Source passage >>

┄┄┄┄┄┄

We shall now turn our attention to another wide-spread story, which may be termed "The True Bride," although the Grimm story of that name is not a representative of it. One of the simplest versions is Grimm's "The Goose-Girl," in which a queen's daughter is betrothed to a king's son who lives far away. When the daughter grew up she was sent to the bridegroom, with a maid to wait upon her. On the journey the maid takes the place of the princess, who becomes a poor goose-girl. The true bride is of course discovered at last, and the false one duly punished. "The White and the Black Bride," of the same collection, is a more complicated version of the same theme. The first part is the story of two sisters (step-sisters) who receive different gifts from fairies, etc.; the second part, that of the brother who paints his sister's portrait, which the king sees and desires to marry the original. The sister is sent for, but on the journey the ugly step-sister pushes the bride into a river or the sea, and takes her place. The true bride is changed into a swan (or otherwise miraculously preserved), and at last resumes her lawful place. In the above stories the substitution of the false bride is the main incident in the story; but there are many other tales in which the same incident occurs, but it is subordinate to the others. Examples of this latter class will be given as soon as we reach the story of "The Forgotten Bride."
The first class mentioned is represented in Italy by two versions also. The first is composed of the two traits: "Two Sisters" and "True Bride"; the second, of "Brother who shows beautiful sister's portrait to king." This second version sometimes shows traces of the first. It is with this second version that we now have to do, as in it only is the substitution of the false bride the main incident. Examples of the first version will be found in the notes.  The story we have selected to illustrate the second version of this story is from Florence (Nov. fior. p. 314), and is entitled:
XII. ORAGGIO AND BIANCHINETTA.
THERE was once a lady who had two children: the boy was called Oraggio, the girl, Bianchinetta. By misfortunes they were reduced from great wealth to poverty. It was decided that Oraggio should go out to service, and indeed he found a situation as valet de chambre to a prince. After a time the prince, satisfied with his service, changed it, and set him to work cleaning the pictures in his gallery. Among the various paintings was one of a very beautiful lady, which was constantly Oraggio's admiration. The prince often surprised him admiring the portrait. One day he asked him why he spent so much time before that picture. Oraggio replied that it was the very image of his sister, and having been away from her some time, he felt the need of seeing her again. The prince answered that he did not believe that picture resembled his sister, because he had a search made, and it had not been possible to find any lady like the portrait. He added: "Have her come here, and if she is as beautiful as you say, I will make her my wife."

┄┄┄┄┄┄

Modify the folktale passage starting at "The first class" and ending at "ORAGGIO AND BIANCHINETTA." so that "Naples" takes the place of "Florence". The data that come next are drawn from an unrelated source.

Data shown >>
┄┄┄┄┄┄

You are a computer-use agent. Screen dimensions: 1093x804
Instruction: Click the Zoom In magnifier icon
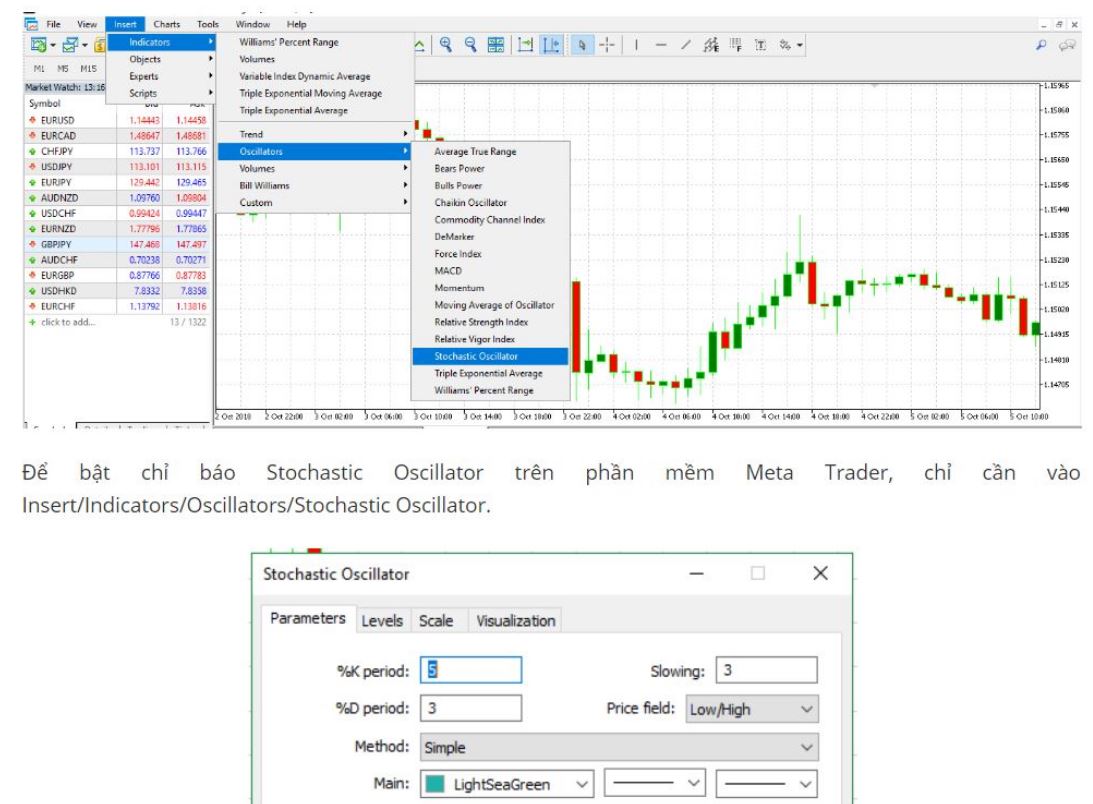[x=446, y=46]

┄┄┄┄┄┄

Output of the task >>
The first class mentioned is represented in Italy by two versions also. The first is composed of the two traits: "Two Sisters" and "True Bride"; the second, of "Brother who shows beautiful sister's portrait to king." This second version sometimes shows traces of the first. It is with this second version that we now have to do, as in it only is the substitution of the false bride the main incident. Examples of the first version will be found in the notes.  The story we have selected to illustrate the second version of this story is from Naples (Nov. fior. p. 314), and is entitled:
XII. ORAGGIO AND BIANCHINETTA.